Muay Thai, the Sport of Kings
Thais are every bit as passionate about their national sport as Americans are about baseball. Though it's often dismissed as a blood sport, muay thai is one of the world's oldest martial arts, and it was put to noble purposes long before it became a spectator sport.
Muay thai is believed to be more than 2,000 years old. It's been practiced by kings and was used to defend the country. It's so important to Thai culture that until the 1920s muay thai instruction was part of the country's public school curriculum.
Admittedly, some of the sport's brutal reputation is well deserved. There were very few regulations until the 1930s. Before then, there were no rest periods between rounds. Protective gear was unheard of—the exception was a groin protector, an essential item when kicks to the groin were still legal. Boxing gloves were introduced to the sport in the late 1920s. Hand wraps did exist, but some fighters actually dipped their wrapped hands in resin and finely ground glass to inflict more damage on their opponents.
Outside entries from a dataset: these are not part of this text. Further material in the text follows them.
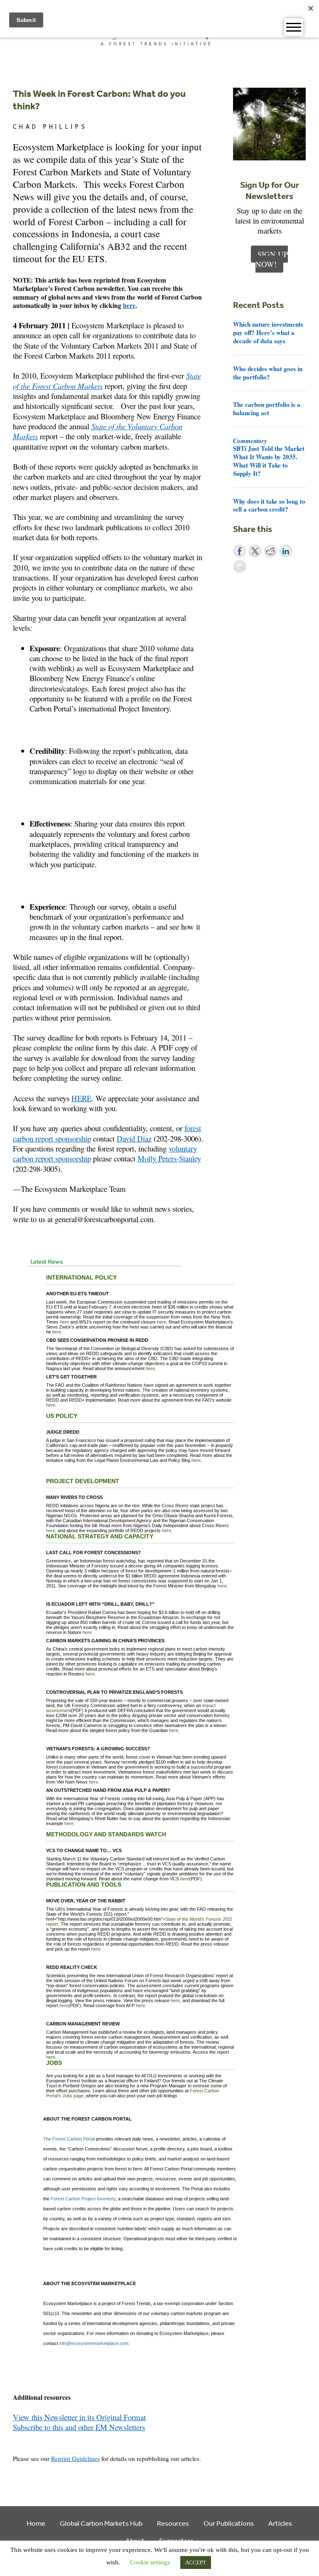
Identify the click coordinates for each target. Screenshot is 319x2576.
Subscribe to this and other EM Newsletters (79, 2427)
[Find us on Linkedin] (42, 2438)
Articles (280, 2523)
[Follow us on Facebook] (18, 2438)
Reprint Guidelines (75, 2458)
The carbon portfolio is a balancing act (266, 408)
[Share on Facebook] (239, 551)
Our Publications (229, 2523)
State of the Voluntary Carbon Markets (97, 431)
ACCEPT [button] (195, 2562)
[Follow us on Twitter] (30, 2438)
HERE (81, 1098)
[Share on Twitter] (255, 551)
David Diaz (134, 1138)
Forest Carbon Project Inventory (83, 2198)
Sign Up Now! (271, 259)
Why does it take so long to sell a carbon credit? (269, 505)
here (129, 305)
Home (36, 2523)
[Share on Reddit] (270, 551)
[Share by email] (239, 566)
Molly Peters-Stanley (169, 1158)
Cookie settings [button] (150, 2562)
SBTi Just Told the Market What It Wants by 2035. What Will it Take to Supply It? (268, 457)
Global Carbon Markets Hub (101, 2523)
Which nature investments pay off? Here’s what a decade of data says (268, 332)
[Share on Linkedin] (285, 551)
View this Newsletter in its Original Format (79, 2417)
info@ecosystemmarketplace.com (93, 2343)
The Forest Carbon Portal (69, 2138)
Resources (173, 2523)
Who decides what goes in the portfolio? (267, 372)
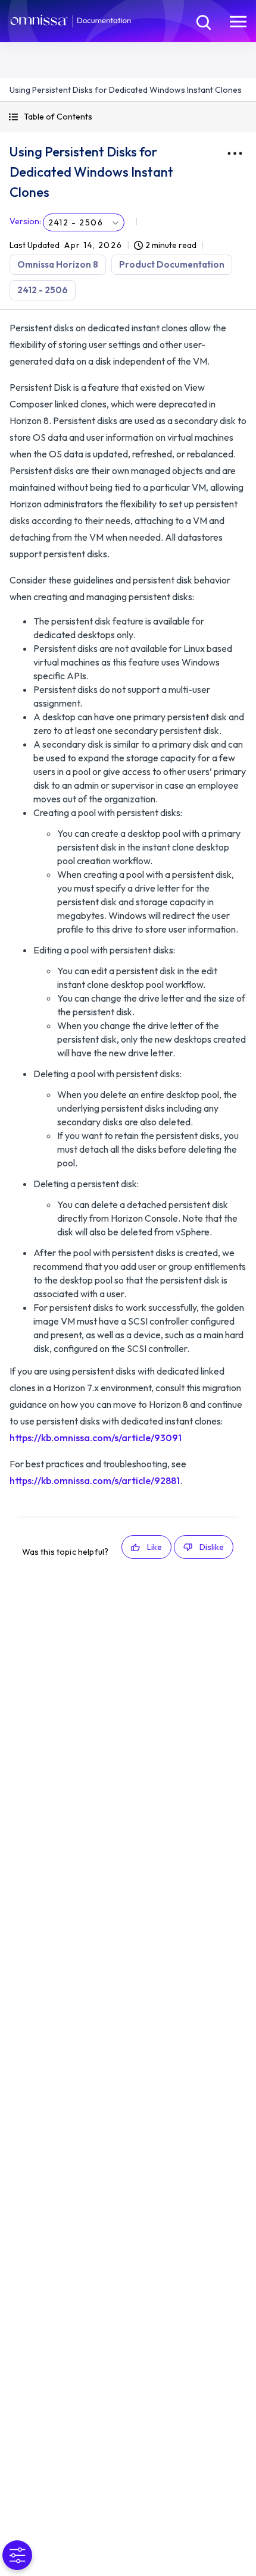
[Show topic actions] (234, 153)
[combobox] (83, 222)
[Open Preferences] (17, 2555)
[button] (128, 117)
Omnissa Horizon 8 (57, 264)
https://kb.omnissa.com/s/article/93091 (96, 1438)
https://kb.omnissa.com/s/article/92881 (95, 1480)
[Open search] (202, 21)
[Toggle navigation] (238, 21)
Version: (25, 221)
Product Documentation (171, 264)
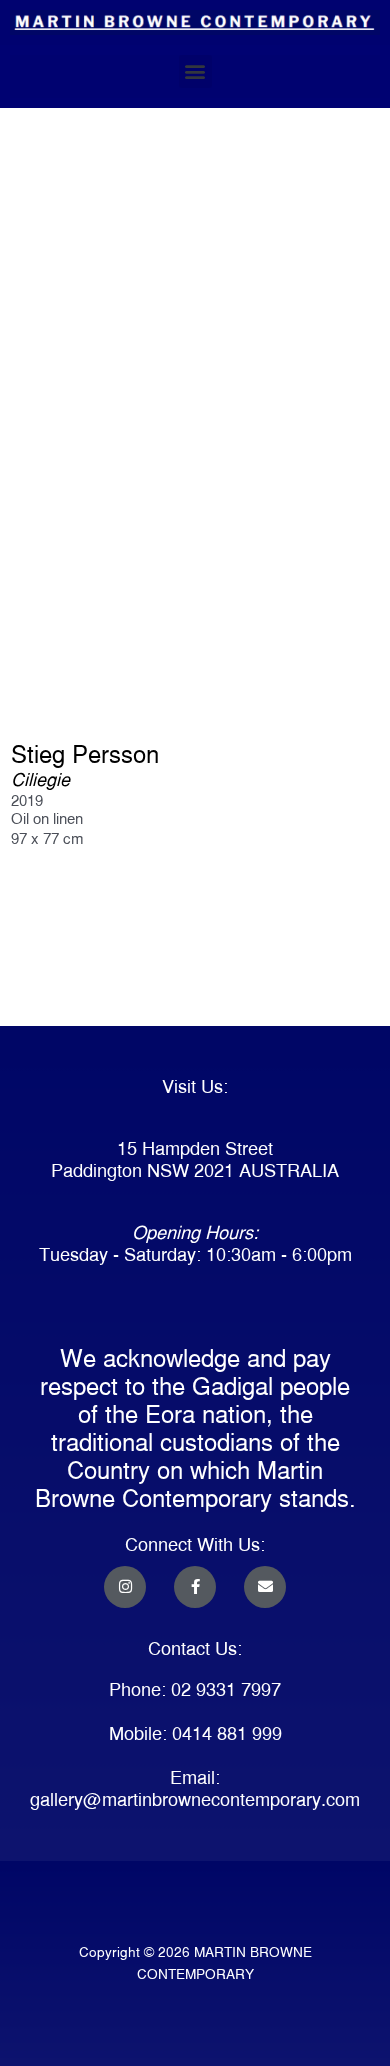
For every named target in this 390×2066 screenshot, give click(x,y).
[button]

Techniques: Developed with the battlefield in mind, muay thai moves mimic the weapons of ancient combat. Punching combinations, similar to modern-day boxing, turn the fists into spears that jab relentlessly at an opponent. The roundhouse kick—delivered to the thigh, ribs, or head—turns the shinbone into a devastating striking surface. Elbow strikes to the face and strong knees to the abdomen mimic the motion of a battle-ax. Finally, strong front kicks, using the ball of the foot to jab at the abdomen, thigh, or face, mimic an array of weapons.
Rules: Professional bouts have five three-minute rounds, with a two-minute rest period between rounds. Fights are judged using a point system, with judges awarding rounds to each fighter, but not all rounds are given equal weight—the later rounds are more important, as judges view fights as "marathons," with the winner being the fighter who's fared best throughout the entire match. The winner is determined by majority decision. Of course, a fight can also end decisively with a knockout or a technical knockout (wherein a fighter is conscious, but too injured to continue).
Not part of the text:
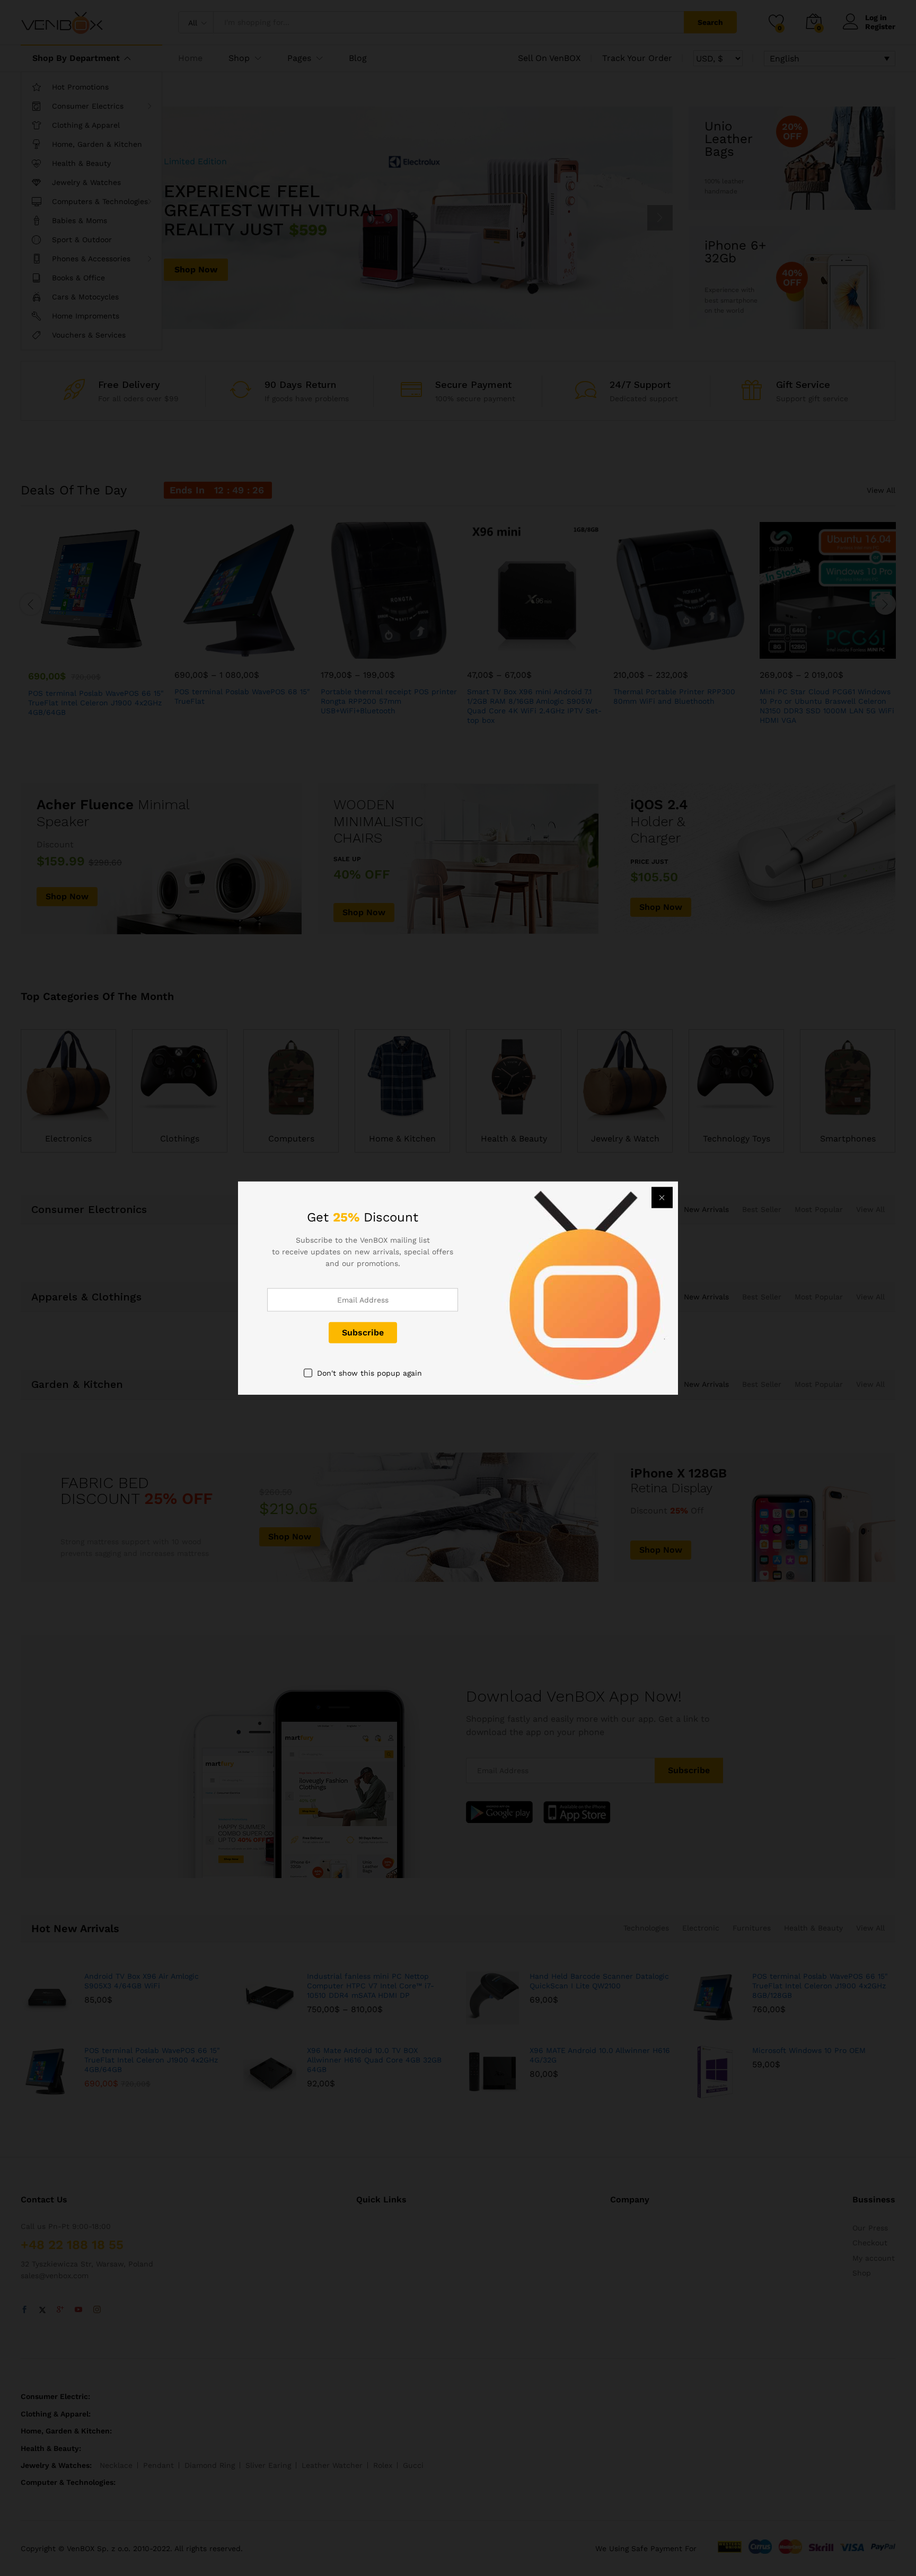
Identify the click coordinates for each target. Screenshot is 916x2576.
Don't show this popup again (369, 1372)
Rituals: The "dance" you see before each match is called the ram muay or wai kru (these terms are often used interchangeably, though the wai kru really refers to the homage paid to the kru or trainer). The ram muay serves to honor the fighter's supporters and his god, as well as to help him warm up, relax, and focus. Both fighters walk around the ring with one arm on the top rope to seal out bad spirits, pausing at each corner to say a short prayer. They then kneel in the center of the ring facing the direction of their birthplace and go through a set of specific movements, often incorporating aspects of the Ramakien. Fighters wear several good-luck charms, including armbands (kruang rang) and a headpiece (mongkron). The music you hear during each bout is live. Though it may sound like the tune doesn't change, the musicians actually pay close attention to the fight and they will speed up to match its pace—or to encourage the fighters to match theirs.